The accelerometers in our smartphones collect data as we drive over bridges, which can reveal if the structure is deteriorating and when to repair it to extend its life.
Engineers could use smartphone data to assess the health of bridges, potentially adding up to 15 years to the usable lifetimes of these structures.
Most bridges are inspected visually, which can be a time-consuming process. Alternatively, mounted sensors can detect vibrations known as modal frequencies, which are linked to the physical characteristics of the bridge and can be used to assess its health; however, installing these on all bridges would be prohibitively expensive.
Now, Thomas Matarazzo of the United States Military Academy at West Point, New York, and his colleagues have developed a system that uses movement data from phones to measure modal frequencies and thus monitor bridge health. “We don’t need to buy any additional or special sensors to collect the data we need at scale,” Matarazzo says.

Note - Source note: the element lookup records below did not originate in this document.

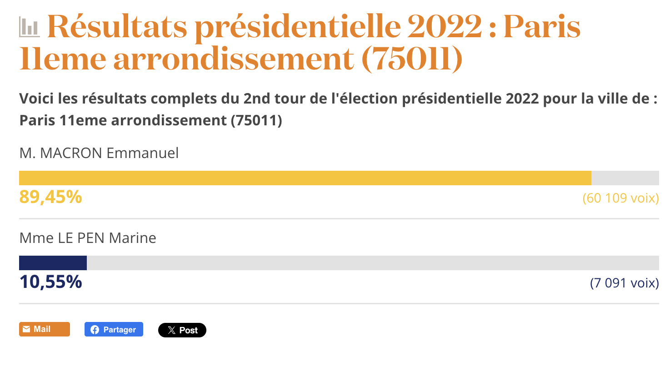670x376 pixels.
Task: Click the X Post button
Action: click(x=182, y=330)
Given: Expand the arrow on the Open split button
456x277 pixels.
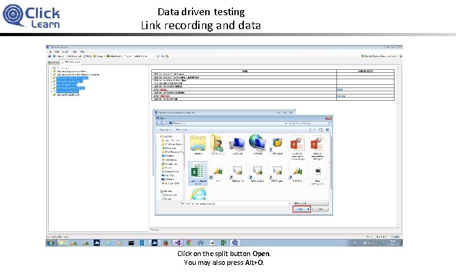Looking at the screenshot, I should [x=308, y=209].
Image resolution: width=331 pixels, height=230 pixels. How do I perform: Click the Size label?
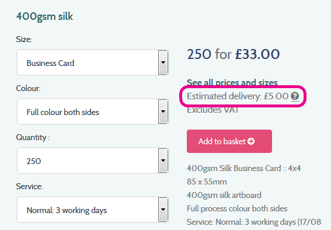tap(24, 39)
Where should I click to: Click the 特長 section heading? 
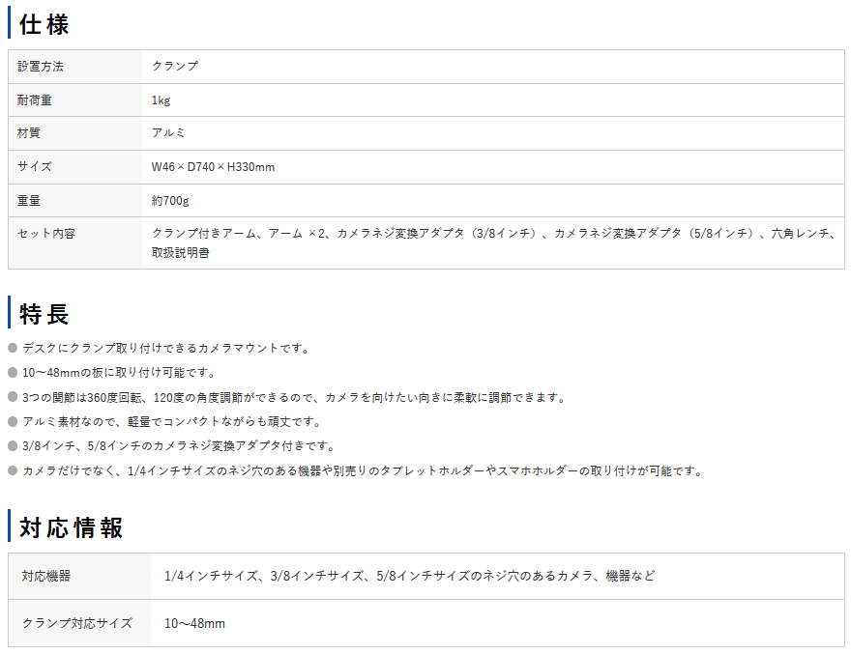tap(44, 314)
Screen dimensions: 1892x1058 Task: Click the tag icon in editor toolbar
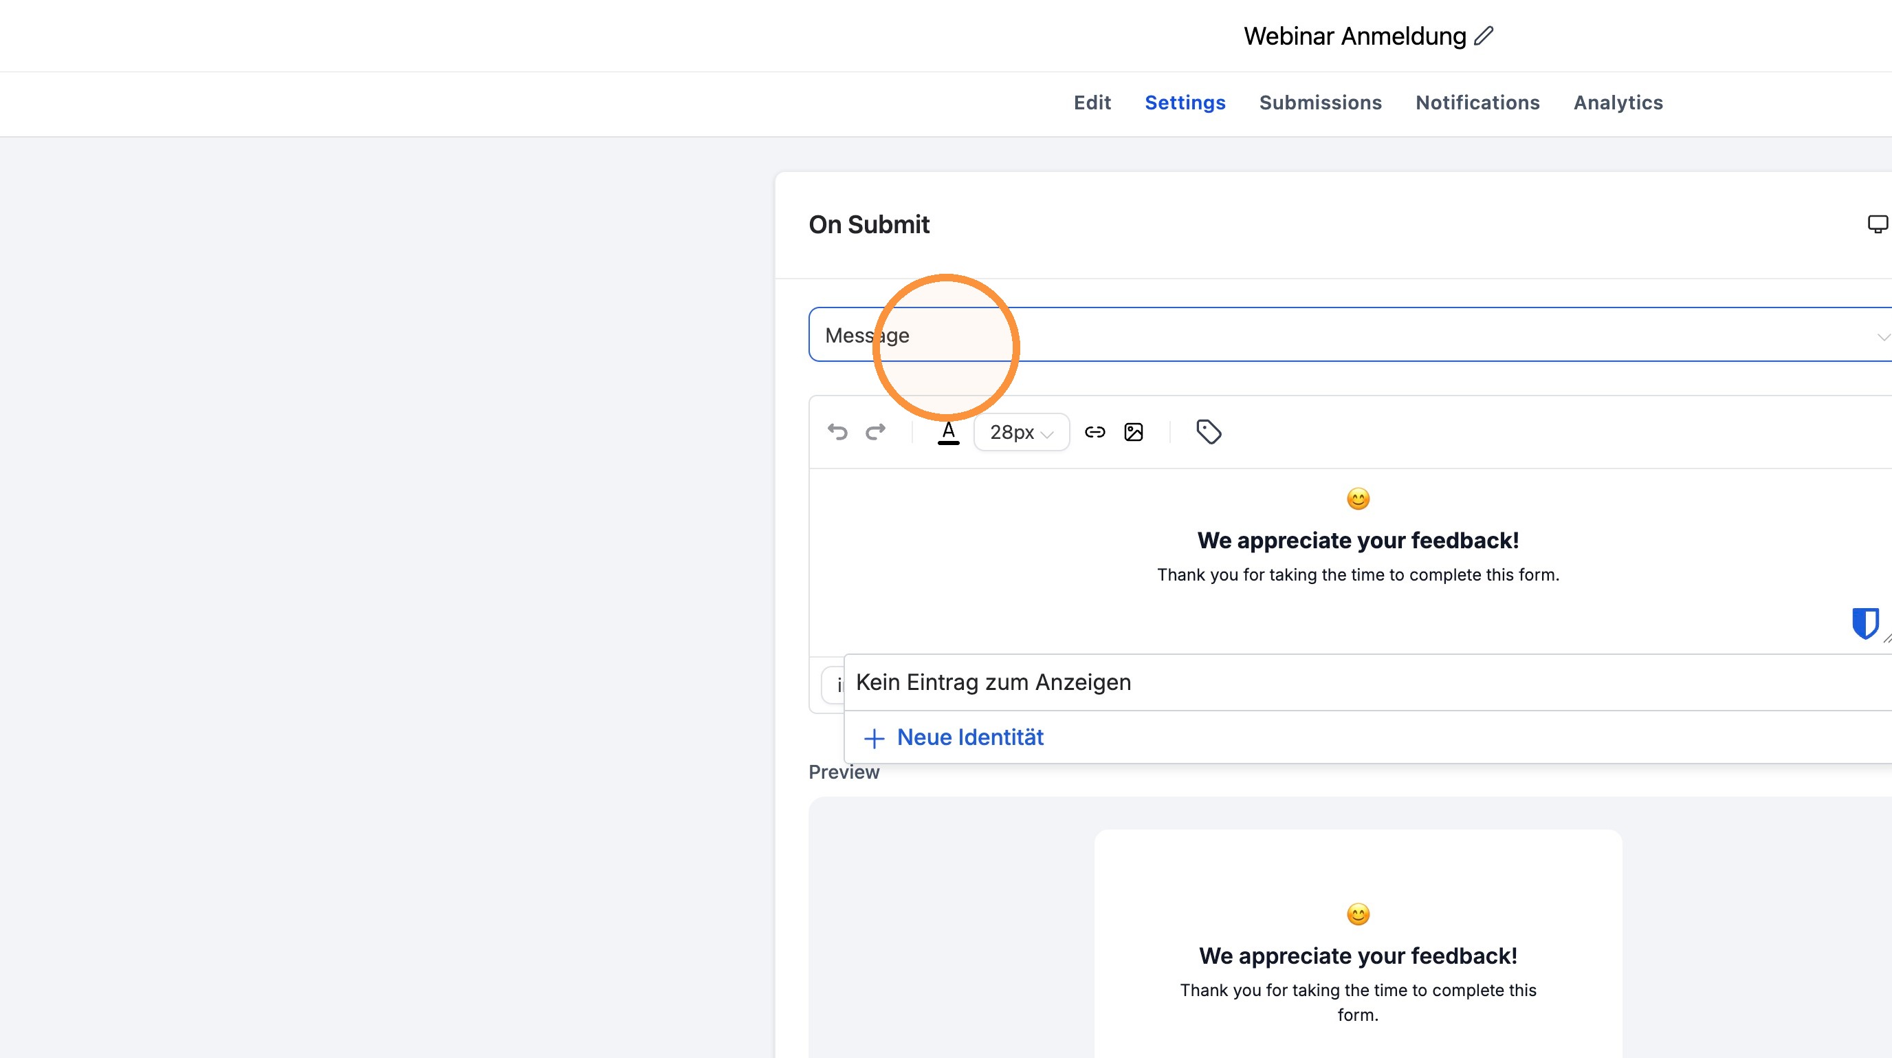1208,432
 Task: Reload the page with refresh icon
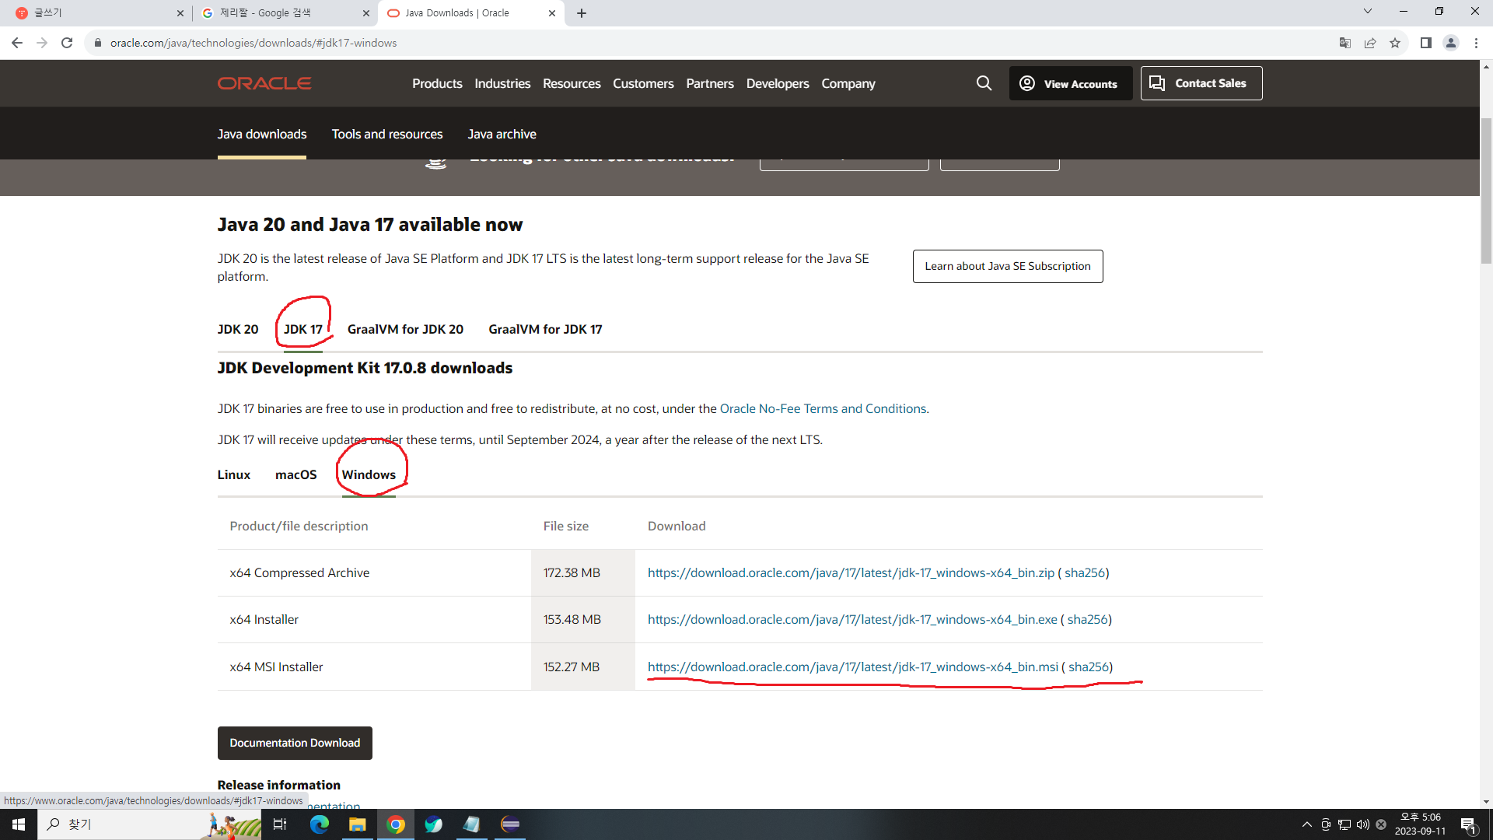tap(67, 43)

To accomplish this, the researchers used an app to collect data from phones as they crossed bridges. They used GPS location data as well as information from the phones’ accelerometers, which can reveal even the smallest movements made by the phone.
The study was divided into three sections: the first involved the researchers mounting two iPhones in their cars and driving over the Golden Gate Bridge in San Francisco 100 times.
In the second, they collected data from Uber drivers who made more than 70 trips across the Golden Gate Bridge as part of their daily work. The researchers also used data from approximately 250 trips made with Android smartphones across a short concrete bridge in Ciampino, Italy, which is more representative of bridges in the United States.
From the carefully controlled Golden Gate Bridge trips to the essentially uncontrolled Uber trips, all three data sets had varying levels of supervision. Matarazzo and his colleagues discovered that they could measure the modal frequencies of the bridges from any of the data sets to within 3% of the readings taken by highly accurate static sensors. “This is really monumental because it means you can estimate these important dynamic properties using low-cost, pre-existing data sets,” says Matarazzo, and it should work with existing data sets from taxi apps like Uber.
However, in some cases, the smartphone data would almost certainly need to be supplemented with human inspection. According to Matarazzo, you could use this method on thousands of bridges while only sending someone to monitor the ones that require it.
Given the pervasiveness of mobile phone data, the researchers estimate that their method could add more than two years of additional service time to an old bridge and nearly 15 years of service to a new bridge by performing maintenance at the appropriate time in the bridge’s lifetime.